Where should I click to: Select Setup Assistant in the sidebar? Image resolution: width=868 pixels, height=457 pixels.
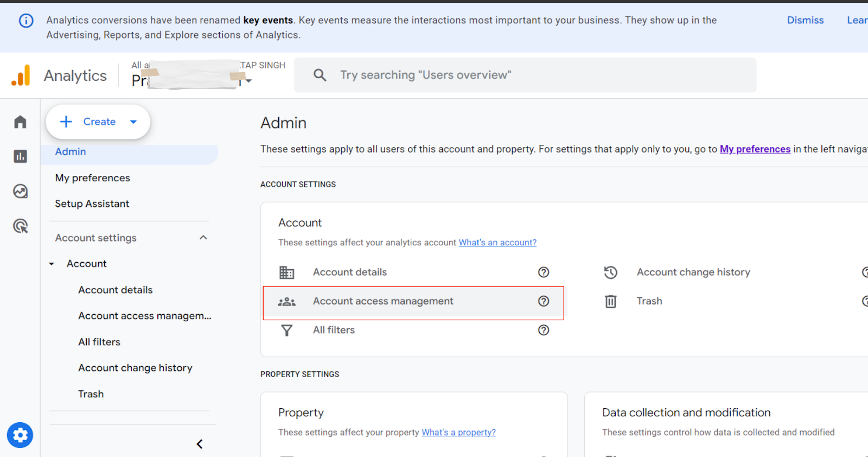92,204
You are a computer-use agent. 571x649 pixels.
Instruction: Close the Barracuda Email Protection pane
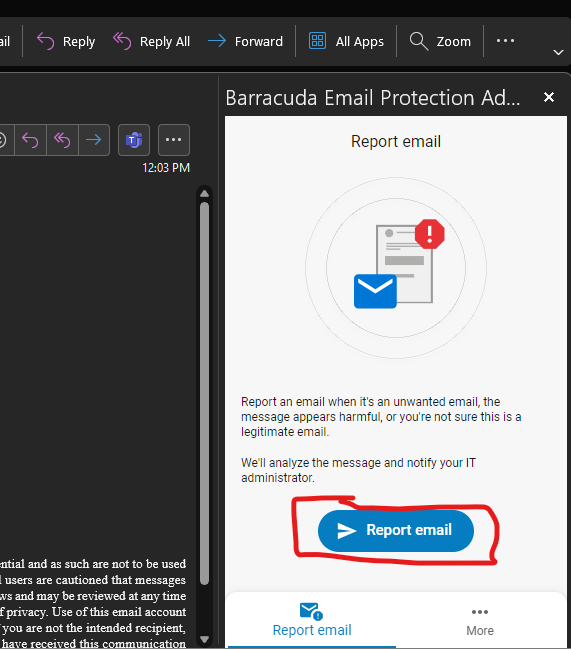[549, 97]
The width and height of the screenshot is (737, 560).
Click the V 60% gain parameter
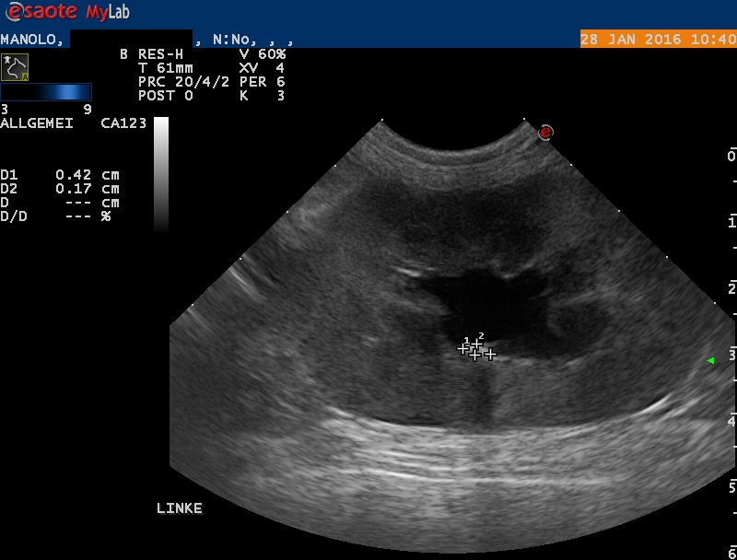point(261,53)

*WORK INSTRUCTIONS:*
The records above must be retyped exactly. Please omit the pictures.

*TASK SOLUTION:*
Where should I click to: Select Setup Assistant in the sidebar? Image resolution: width=868 pixels, height=457 pixels.
92,204
You are a computer-use agent. 571x649 pixels.
Instruction: Close the Barracuda Email Protection pane
[549, 97]
The width and height of the screenshot is (737, 560).
Click the V 60% gain parameter
point(261,53)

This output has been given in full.